Effective advice hinges on context: be direct, signal importance, share common reference points, and frame questions around immediate action, so the receiver can act without waste.
When Hiten Shah received blunt, profanity-laden feedback from an investor, the real power lay not in the words but in the context the investor created-a rare in-person meeting, an irregular demand for attention, and a willingness to change his own habits to signal importance. That moment taught Shah that context can turn ordinary advice into a catalyst for change.
He distills the practice into three habits: convey importance with irregular signals, be unapologetically direct, and use shared context that both parties understand but are not personally attached to. By meeting in person, using vivid language, and choosing a mutually known example, the advisor forced Shah to see his business differently.
From there Shah recommends concrete tactics: research the advisor beforehand, watch video clips to absorb tone and posture, speed up audio to digest more quickly, and structure meetings so real-time feedback can be integrated.

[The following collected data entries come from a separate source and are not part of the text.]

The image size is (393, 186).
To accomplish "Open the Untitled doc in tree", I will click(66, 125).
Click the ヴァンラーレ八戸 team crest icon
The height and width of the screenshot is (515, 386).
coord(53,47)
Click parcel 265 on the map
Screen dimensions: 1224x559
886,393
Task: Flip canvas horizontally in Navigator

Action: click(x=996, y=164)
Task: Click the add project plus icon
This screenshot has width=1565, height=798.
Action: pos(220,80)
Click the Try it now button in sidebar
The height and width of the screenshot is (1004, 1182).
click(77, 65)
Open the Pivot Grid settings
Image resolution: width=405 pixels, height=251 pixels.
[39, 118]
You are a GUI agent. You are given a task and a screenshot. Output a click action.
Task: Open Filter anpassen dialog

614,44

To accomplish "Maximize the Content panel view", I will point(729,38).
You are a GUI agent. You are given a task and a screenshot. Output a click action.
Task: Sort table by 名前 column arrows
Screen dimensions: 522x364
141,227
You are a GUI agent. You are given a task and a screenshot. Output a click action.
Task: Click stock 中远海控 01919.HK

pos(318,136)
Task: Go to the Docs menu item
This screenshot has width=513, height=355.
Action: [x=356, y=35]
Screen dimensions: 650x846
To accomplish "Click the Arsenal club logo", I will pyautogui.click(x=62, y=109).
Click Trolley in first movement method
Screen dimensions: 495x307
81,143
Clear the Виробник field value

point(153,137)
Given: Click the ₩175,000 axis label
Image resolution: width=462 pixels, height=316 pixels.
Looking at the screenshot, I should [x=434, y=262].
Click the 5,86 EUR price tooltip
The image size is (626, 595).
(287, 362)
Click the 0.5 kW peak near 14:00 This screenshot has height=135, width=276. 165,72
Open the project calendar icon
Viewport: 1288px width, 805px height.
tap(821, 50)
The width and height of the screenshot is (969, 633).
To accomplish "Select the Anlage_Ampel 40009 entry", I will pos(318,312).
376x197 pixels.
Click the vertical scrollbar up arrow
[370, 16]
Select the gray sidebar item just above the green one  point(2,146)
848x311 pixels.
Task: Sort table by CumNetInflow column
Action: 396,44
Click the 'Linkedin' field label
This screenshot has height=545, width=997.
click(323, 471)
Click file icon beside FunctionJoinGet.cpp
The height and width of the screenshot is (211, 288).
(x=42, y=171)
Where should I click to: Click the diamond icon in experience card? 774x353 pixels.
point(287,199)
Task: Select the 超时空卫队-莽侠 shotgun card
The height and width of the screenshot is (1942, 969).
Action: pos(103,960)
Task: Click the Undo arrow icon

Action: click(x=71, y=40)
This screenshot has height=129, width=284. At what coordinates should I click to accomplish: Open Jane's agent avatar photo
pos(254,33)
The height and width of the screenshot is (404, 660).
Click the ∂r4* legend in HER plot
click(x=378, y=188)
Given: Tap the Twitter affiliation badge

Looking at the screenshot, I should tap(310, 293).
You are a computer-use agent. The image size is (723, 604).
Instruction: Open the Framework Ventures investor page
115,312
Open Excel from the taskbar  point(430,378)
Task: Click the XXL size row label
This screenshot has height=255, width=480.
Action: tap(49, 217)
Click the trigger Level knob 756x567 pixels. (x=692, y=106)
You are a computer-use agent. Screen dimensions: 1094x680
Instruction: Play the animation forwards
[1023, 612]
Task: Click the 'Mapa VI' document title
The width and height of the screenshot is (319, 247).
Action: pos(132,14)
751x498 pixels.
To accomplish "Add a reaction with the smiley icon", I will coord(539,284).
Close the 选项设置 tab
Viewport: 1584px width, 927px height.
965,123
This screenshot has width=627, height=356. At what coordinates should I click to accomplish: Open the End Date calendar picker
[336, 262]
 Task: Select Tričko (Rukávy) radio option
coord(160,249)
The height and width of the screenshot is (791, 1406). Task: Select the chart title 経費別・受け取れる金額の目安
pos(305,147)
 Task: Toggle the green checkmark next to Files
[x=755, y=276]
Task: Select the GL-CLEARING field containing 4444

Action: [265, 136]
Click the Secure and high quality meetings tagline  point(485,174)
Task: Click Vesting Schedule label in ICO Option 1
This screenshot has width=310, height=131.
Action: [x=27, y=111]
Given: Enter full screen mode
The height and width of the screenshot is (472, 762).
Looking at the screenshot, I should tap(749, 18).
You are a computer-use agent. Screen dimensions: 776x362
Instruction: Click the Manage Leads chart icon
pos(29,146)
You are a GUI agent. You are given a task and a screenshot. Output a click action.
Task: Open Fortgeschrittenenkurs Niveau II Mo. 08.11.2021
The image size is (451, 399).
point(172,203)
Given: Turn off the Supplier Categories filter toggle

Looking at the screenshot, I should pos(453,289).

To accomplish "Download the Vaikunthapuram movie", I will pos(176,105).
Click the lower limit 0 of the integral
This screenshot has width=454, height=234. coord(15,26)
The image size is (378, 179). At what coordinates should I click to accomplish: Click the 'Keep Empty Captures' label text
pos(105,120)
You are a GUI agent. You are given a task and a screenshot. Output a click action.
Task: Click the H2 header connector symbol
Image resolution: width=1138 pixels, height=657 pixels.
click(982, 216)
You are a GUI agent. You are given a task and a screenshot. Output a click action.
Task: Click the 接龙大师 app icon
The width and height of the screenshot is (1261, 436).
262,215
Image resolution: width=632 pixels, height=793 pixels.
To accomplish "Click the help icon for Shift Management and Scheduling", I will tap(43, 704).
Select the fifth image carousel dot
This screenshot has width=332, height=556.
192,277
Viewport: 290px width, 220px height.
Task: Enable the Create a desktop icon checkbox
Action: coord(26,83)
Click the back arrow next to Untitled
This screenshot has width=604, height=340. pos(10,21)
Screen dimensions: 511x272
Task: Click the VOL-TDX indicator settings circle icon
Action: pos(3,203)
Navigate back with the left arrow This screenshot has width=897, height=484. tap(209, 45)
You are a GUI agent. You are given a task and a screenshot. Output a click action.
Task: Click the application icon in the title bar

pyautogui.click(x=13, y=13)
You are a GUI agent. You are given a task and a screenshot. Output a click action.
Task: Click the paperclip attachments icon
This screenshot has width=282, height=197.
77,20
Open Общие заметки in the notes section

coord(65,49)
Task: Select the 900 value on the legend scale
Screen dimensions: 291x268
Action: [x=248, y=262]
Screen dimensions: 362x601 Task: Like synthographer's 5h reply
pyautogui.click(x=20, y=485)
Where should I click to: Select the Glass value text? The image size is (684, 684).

He also suggests round-up introductions in group settings to surface each participant's context, and to frame every question around growth rather than motivation, using present-participle verbs that point to immediate action.
Finally, Shah stresses reserving judgment and providing a constellation of data points that let the advisor draw the right lines. Ask "what should I do next?" instead of vague requests, and keep the exchange focused on actionable steps. This approach turns advice into a rapid, low-friction lever for founders and leaders who need to move fast.